原文抜粋
>>>

SISTERS代表の鈴木彩衣音さんにインタビュー!性暴力の被害にあった女性に寄り添おうと思ったきっかけとは?

今回は、性暴力の被害にあった人のための相談コミュニティを運営する、SISTERSの代表の鈴木彩衣音さんにインタビューを行いました。

  • 性暴力の問題に興味がある方
  • ジェンダーギャップの問題について知りたい方
  • 新卒で社会起業家になりたい方

はぜひ読んでいただけたらと思います!

【名前】
鈴木 彩衣音

【経歴】
東京都出身 東洋大学社会学部 ⇒ 新卒で株式会社ボーダレス・ジャパンに入社し、1年間株式会社ボーダレス・ジャパンのFor Goodで働く ⇒ SISTERSを立ち上げ

【携わっている主な事業内容】
SISTERS:性暴力の被害にあった人のための相談コミュニティ

目次

自分には何ができるかをとことん考え抜いた結果、ボーダレス・ジャパンで性被害にあってしまった女性を助けるサービスを開始

渡邊

本日はよろしくお願い致します。

ではまず、鈴木さんの経歴について、お聞かせ頂いてもよろしいでしょうか?

鈴木

はい。私は中学生のときに第二次世界大戦の映画を見たことがきっかけで、社会問題に関心をもつようになりました。ただ、周りの友達はそれらに興味が無い子が多く、周囲とのギャップに驚きました。

そこで、皆が社会問題に関心がないのであれば、関心がある私が行動して、社会を良い方向に変えていけば良いのではないかと考えるようになりました。

鈴木

その後は、自分には何ができるかを探すため、様々なことに挑戦しました。 高校生のときは海外ボランティア、NPO法人、学生団体に参加し、大学時代は複数のインターンや学生起業の経験をしました。

ジェンダーに関して取り組む企業が少ないことを知ったことがきっかけで、社会起業家になりたいと思い、新卒で株式会社ボーダレス・ジャパンに入社しました。1年目は、株式会社ボーダレス・ジャパン代表の田口の元、For Good で働き、入社して2年目の2023年6月にSISTERSをリリースしました。

<<<

資料編
>>>

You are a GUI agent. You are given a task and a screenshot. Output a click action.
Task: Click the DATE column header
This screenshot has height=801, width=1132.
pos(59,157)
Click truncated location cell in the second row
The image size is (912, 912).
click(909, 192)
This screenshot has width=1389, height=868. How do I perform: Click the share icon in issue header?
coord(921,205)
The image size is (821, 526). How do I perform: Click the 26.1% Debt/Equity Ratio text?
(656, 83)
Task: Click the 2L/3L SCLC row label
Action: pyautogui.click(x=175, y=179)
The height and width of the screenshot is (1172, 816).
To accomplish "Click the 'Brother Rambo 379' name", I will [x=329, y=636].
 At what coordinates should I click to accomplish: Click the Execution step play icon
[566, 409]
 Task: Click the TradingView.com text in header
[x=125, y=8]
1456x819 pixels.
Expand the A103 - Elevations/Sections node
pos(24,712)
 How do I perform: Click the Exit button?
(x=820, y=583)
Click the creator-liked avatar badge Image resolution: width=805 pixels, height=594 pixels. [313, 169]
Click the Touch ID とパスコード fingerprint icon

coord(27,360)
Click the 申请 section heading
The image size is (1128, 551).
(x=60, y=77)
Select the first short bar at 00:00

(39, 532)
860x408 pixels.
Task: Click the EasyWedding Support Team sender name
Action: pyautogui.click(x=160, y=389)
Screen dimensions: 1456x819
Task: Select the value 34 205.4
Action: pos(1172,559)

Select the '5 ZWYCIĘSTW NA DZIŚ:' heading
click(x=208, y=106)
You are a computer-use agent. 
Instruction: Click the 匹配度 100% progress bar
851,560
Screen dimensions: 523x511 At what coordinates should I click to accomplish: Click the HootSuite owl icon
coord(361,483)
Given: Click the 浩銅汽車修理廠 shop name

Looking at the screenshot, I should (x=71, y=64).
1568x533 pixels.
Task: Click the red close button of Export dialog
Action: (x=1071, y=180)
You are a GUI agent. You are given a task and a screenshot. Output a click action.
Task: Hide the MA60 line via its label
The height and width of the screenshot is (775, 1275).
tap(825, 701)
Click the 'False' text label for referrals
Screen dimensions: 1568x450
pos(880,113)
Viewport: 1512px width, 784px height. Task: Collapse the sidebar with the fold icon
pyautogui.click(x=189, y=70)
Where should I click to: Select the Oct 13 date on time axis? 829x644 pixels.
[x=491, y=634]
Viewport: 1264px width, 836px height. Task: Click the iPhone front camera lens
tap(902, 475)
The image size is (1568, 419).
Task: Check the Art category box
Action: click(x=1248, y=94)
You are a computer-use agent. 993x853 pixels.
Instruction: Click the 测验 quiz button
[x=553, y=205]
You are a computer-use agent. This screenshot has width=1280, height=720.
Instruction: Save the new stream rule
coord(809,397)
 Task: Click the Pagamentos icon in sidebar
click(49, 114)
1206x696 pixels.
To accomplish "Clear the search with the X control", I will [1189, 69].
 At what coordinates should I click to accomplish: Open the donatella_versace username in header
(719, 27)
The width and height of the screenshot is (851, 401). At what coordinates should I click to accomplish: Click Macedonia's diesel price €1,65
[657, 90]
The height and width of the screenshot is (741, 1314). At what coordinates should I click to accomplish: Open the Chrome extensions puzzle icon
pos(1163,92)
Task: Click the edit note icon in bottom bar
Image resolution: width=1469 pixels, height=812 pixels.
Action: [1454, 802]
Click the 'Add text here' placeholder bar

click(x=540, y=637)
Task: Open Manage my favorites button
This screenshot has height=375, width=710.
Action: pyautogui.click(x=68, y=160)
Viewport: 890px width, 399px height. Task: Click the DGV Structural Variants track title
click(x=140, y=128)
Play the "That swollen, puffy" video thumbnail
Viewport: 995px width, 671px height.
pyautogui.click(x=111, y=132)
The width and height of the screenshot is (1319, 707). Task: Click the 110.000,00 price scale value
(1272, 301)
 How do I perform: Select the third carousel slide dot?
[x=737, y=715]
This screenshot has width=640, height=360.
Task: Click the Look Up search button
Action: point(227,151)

<<<

取り組む課題
a – SISTERS代表へのインタビューについて、次の問いに答えてください。
(i) 鈴木さんが社会問題に関心をもつようになったきっかけは何ですか。
(ii) 鈴木さんは大学時代にどのような経験をしましたか。
(iii) SISTERSがリリースされたのはいつですか。
b – SISTERS代表へのインタビューの続きを、本文の最後の発言の後から書き進めてください。

課題別の解答
a –
(i) 中学生のときに第二次世界大戦の映画を見たことです。
(ii) 複数のインターンと学生起業を経験しました。
(iii) 株式会社ボーダレス・ジャパンに入社して2年目の、2023年6月です。

b –
SISTERS
SISTERS| 性別による不条理な出来事を無くし、誰もが自分らしく生きられる社会を目指し、若い世代へのジェンダー教育を届けています。
渡邊

SISTERSのサービス内容について教えてください。

鈴木

はい。SISTERSは性暴力被害者のためのコミュニティです。主にイベントの運営当事者同士で話し合うオンラインのミーティングや、ポッドキャストでの匿名での相談を行っています。

渡邊

なぜこのような活動を行っているのですか?

鈴木

内閣府の調査によると、言葉を含めた性暴力の被害に女性の4人に1人があっていて、強制性交は女性の13人に1人が被害にあっています。

しかし、警察に届け出が出されている全ての性犯罪の被害は毎年5000件ほどと、実際に被害に合っている女性の数とかけ離れています。性暴力の被害にあっても、多くの女性が警察に相談できていない現実に衝撃をうけました。

鈴木

また、性暴力の問題は非常にセンシティブな問題なので、友人に相談できず自分でため込んでしまう人もいます。誰にも話せない結果、約半数の性被害者がPTSD(心的外傷後ストレス障害)になってしまった、というデータもあります。

PTSD:トラウマになる圧倒的な出来事を経験した後に始まる、日常生活に支障をきたす強く不快な反応。

命が脅かされる出来事や重篤なけがによって、激しい精神的な苦痛が長期間続くことがある。
その出来事を繰り返し再体験し、悪夢を見たり、それを思い出させるものをすべて避けたりする。

鈴木

PTSDは自然免疫で回復すると言われていますが、実際は約半数くらいの人しか回復しないというデータがあります。

PTSDだけでなく、自身に被害の原因があったのではないかと自責してしまい、長期的に精神的なストレスを抱え、より重い複雑性PTSDになってしまうケースもあります。

鈴木

そのため、被害にあってから、きちんとだれかに相談したり、カウンセリングを受けられることが、長期的な精神的ストレスを防ぐために重要であると思い、この活動をしています。

渡邊

なるほど。

では、どのようなきっかけでSISTERSをリリースされたのでしょうか?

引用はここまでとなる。